Getting a big-name banker to join a board can be a coup for smaller institutions. It's also hard to pull off, but Berkshire Hills Bancorp recently showed it can be done.
The $6 billion-asset company announced last week that William Ryan, former chairman and chief executive at TD Banknorth, would become its chairman. Industry observers quickly praised the addition, noting that Ryan could help the Pittsfield, Mass., company with acquisitions and recruiting talent.
In general, high-profile appointments at community bank boards can boost investor confidence and bring positive publicity, industry observers say.
"Management teams are looking to supplement their boards with people who have walked the walk," says Mark Fitzgibbon, an analyst at Sandler O'Neill. Ryan, "who has been a CEO himself, brings a lot of relevant skills to the boardroom. It's great to have an executive in the boardroom who has firsthand knowledge of the issues the CEO" faces.
It's possible that Berkshire Hills will try to follow the same path to success as Ryan's previous institution, banking experts say. Ryan built a small Maine bank into a New England powerhouse that evolved into TD Banknorth through a series of acquisitions.
Toronto-Dominion Bank (TD) bought a majority stake of Banknorth in 2005, eventually acquired the entire company two years later for almost five times the seller's tangible book value.
Ryan "knows what it is like executing larger transactions over time," says Matthew Kelley, an analyst at Sterne, Agee & Leach. "He knows the blueprint for success of turning a small community bank into a more meaningful player. It is hard for a bank to get that expertise and that track record."

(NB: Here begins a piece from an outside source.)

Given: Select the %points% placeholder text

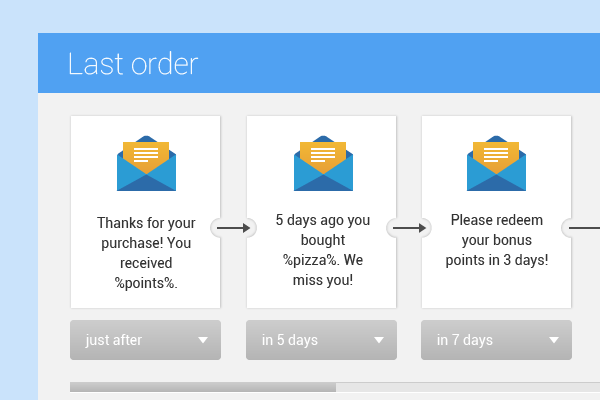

Berkshire has "an almost identical strategy" to TD Banknorth, Fitzgibbon says. The company has completed six bank deals since 2005. More deals are likely after the company finishes digesting recent acquisitions.
"Berkshire has been acquisitive in the past and will put up a couple of quarters of clean results before doing more deals," says Travis Lan, an analyst at KBW. "This is a $6 billion-asset bank that wants to be much larger, so M&A will be a piece of that roadmap."
Though Berkshire has been a "reasonably active acquirer," performance and building shareholder value is management's greatest concern, says President and Chief Executive Michael Daly. Doing so could include additional deals, something that Ryan's stellar reputation would surely help with, though he says Berkshire will not grow just for the sake of growing.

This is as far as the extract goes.